Hintergrund

Ernährungswende von unten

Ernährungsräte wollen Erzeuger, Händler und Konsumenten regional vernetzen

von Susanne Aigner

 

Woher kommt das, was sich Essen nennt? Wie und wo wird es hergestellt? Nach Jahrzehnten der indus­triellen Verköstigung wollen immer mehr Menschen mehr Einfluss auf die Erzeugung ihrer Lebensmittel nehmen. Sie wollen wissen, woraus ihr Essen besteht, was es im Körper bewirkt, welche Effekte die Produktion auf die Umgebung hat. In sogenannten Ernährungsräten treffen sich Bürger, Aktivisten, Lokalpolitiker, Behördenvertreter und Landwirte, um neue Strategien rund um die Ernährung zu diskutieren. Vor allem aber geht es darum, dass die Lebensmittel in derselben Region erzeugt werden, in der die Aktivisten leben.

-- Datenauszug --
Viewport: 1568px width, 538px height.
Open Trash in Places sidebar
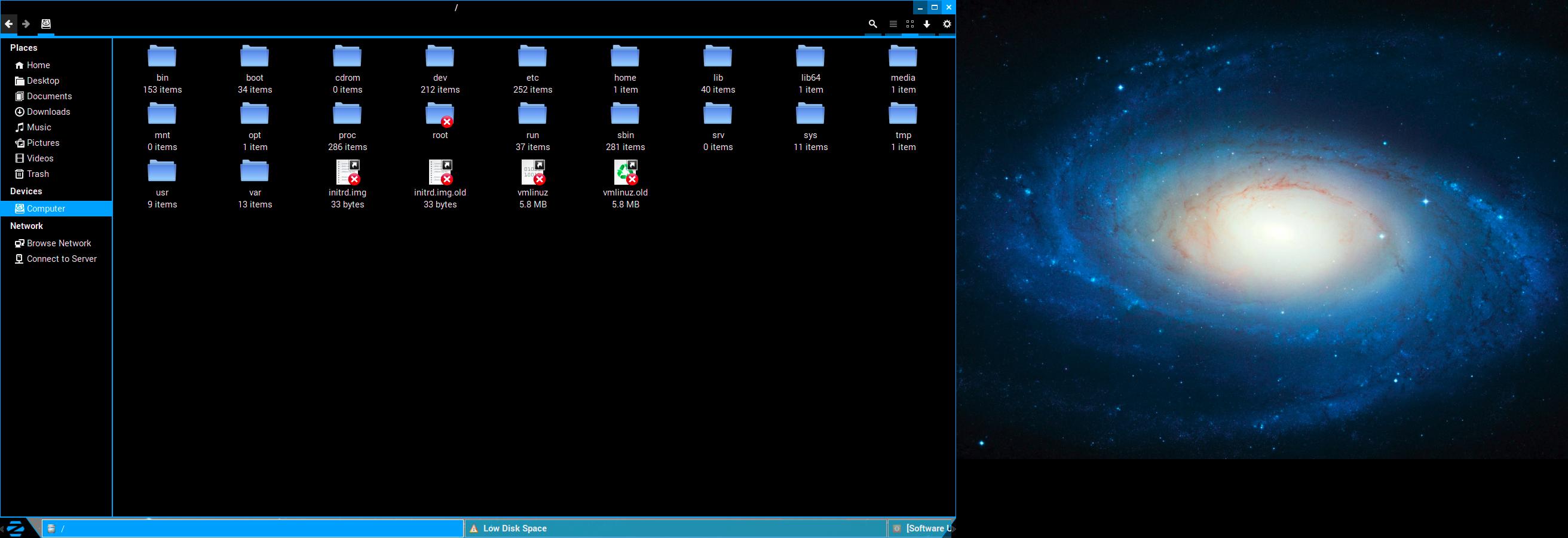pyautogui.click(x=37, y=174)
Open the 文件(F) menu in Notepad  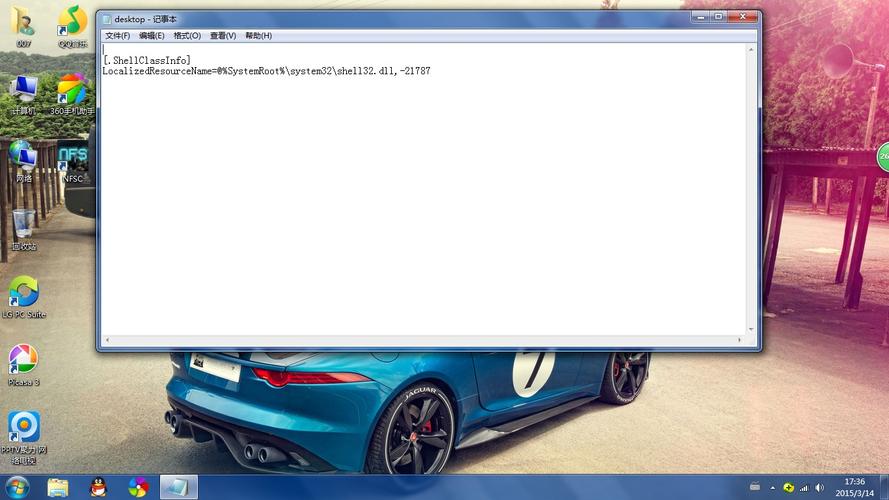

-- Aufgabe 1 --
Schreiben Sie aus dem Text über Ernährungsräte die Passage von „Ernährungswende von unten“ bis „die Aktivisten leben.“ wortgetreu ab.
-- Aufgabe 2 --
Wer trifft sich laut dem Text über Ernährungsräte in diesen Räten?
-- Aufgabe 3 --
Fassen Sie den Absatz, der mit „Woher kommt das, was sich Essen nennt?“ beginnt, aus dem Text über Ernährungsräte als kurze Liste zusammen.

-- Vollständige Antwort 1 --
Ernährungswende von unten

Ernährungsräte wollen Erzeuger, Händler und Konsumenten regional vernetzen

von Susanne Aigner

 

Woher kommt das, was sich Essen nennt? Wie und wo wird es hergestellt? Nach Jahrzehnten der indus­triellen Verköstigung wollen immer mehr Menschen mehr Einfluss auf die Erzeugung ihrer Lebensmittel nehmen. Sie wollen wissen, woraus ihr Essen besteht, was es im Körper bewirkt, welche Effekte die Produktion auf die Umgebung hat. In sogenannten Ernährungsräten treffen sich Bürger, Aktivisten, Lokalpolitiker, Behördenvertreter und Landwirte, um neue Strategien rund um die Ernährung zu diskutieren. Vor allem aber geht es darum, dass die Lebensmittel in derselben Region erzeugt werden, in der die Aktivisten leben.

-- Vollständige Antwort 2 --
Bürger, Aktivisten, Lokalpolitiker, Behördenvertreter und Landwirte.

-- Vollständige Antwort 3 --
- Nach Jahrzehnten industrieller Verköstigung wollen immer mehr Menschen mehr Einfluss auf die Erzeugung ihrer Lebensmittel nehmen.
- Sie wollen wissen, woraus ihr Essen besteht, was es im Körper bewirkt und welche Effekte die Produktion auf die Umgebung hat.
- In Ernährungsräten diskutieren Bürger, Aktivisten, Lokalpolitiker, Behördenvertreter und Landwirte neue Strategien rund um die Ernährung.
- Vor allem sollen die Lebensmittel in derselben Region erzeugt werden, in der die Aktivisten leben.